Conta-nos ainda que há uma influência de odinismo na exploração temática do álbum, clarificando que olha para as figuras mitológicas “como arquétipos, não como divindades, não como algo sujeito a veneração de qualquer espécie,” explicando ainda que durante a composição sentiu a influência de diversos fantasmas, alguns que convidou explicitamente, como o David Bowie, e outros que surgiram de forma espontânea, como Nick Cave e Robert Smith, afirmando entre sorrisos que “os fantasmas não precisam de estar mortos.” Sobre o vasto catálogo de tons vocais exibido no álbum, diz-nos que não resulta de uma escolha premeditada, mas de uma interpretação feita no momento da emoção que sente em relação à passagem que está a cantar.
Durante a conversa, nota-se uma diferença considerável entre o vocalista e artista visual, reservado e pouco dado a exuberância conversacional, e os restantes membros da banda, francamente mais extrovertidos.
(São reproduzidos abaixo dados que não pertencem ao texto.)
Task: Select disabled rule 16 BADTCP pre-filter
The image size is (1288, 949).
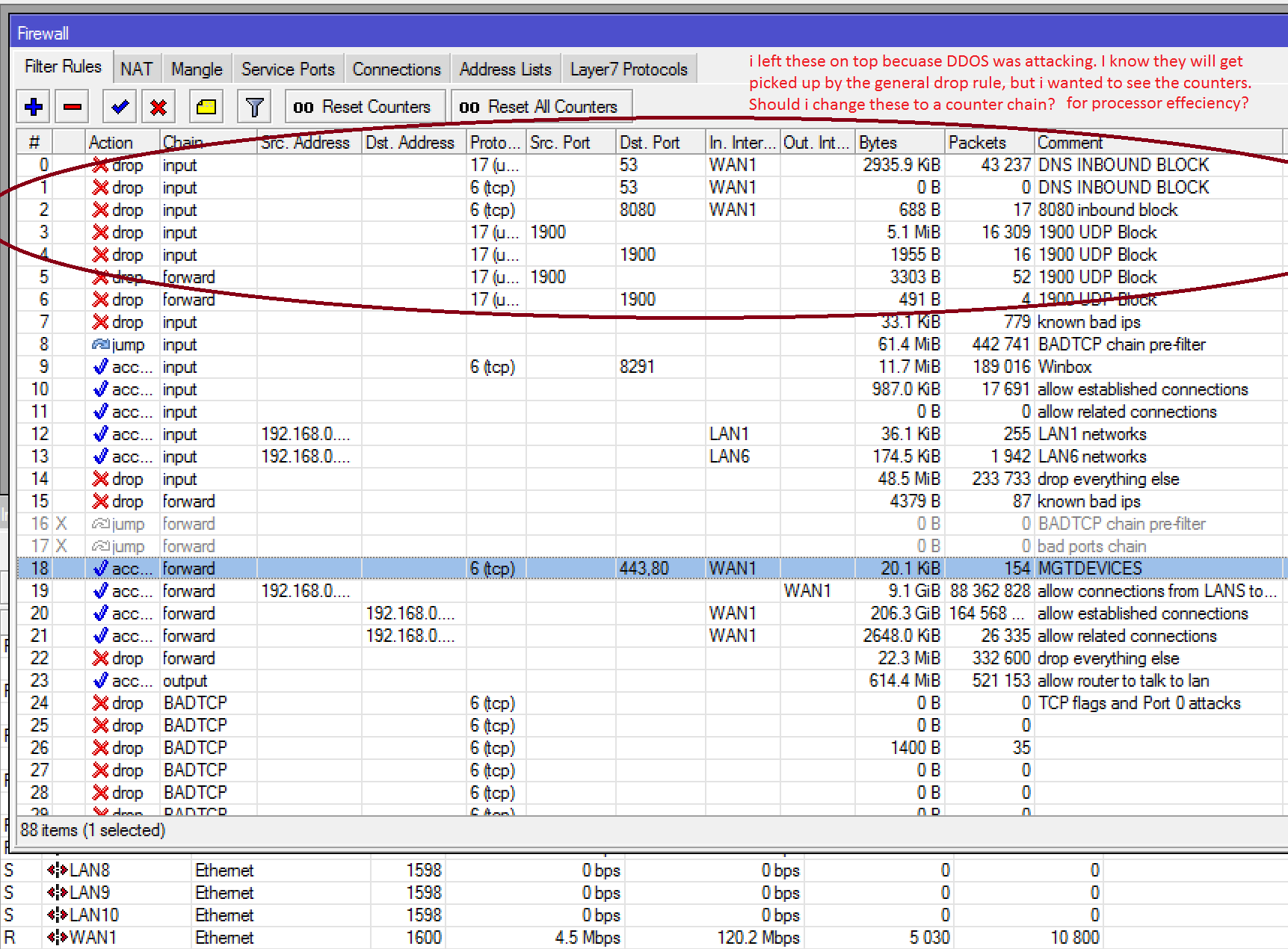Action: click(x=1121, y=524)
Por isso mesmo, não conseguimos extrair muito sobre a ligação entre as várias formas de expressão artística que tem explorado ao longo dos anos, com o bem disposto Kilman a responder à nossa questão com um “tens três horas?” seguido de gargalhadas. Ao longo da conversa, clarificou no entanto alguns pontos, explicando que a gravação vocal foi complicada para o resto da banda porque só se consegue colocar no estado de espírito correcto durante a manhã, ao passo que aparentemente encontra na noite o horário ideal para explorar arte visual. Terminou a conversa afirmando não ouvir muita música nos dias que correm. Não literalmente, pelo menos. “Na verdade estou sempre a ouvir alguma coisa na minha cabeça,” algo que o resto da banda confirma que resulta num constante assobiar de melodias.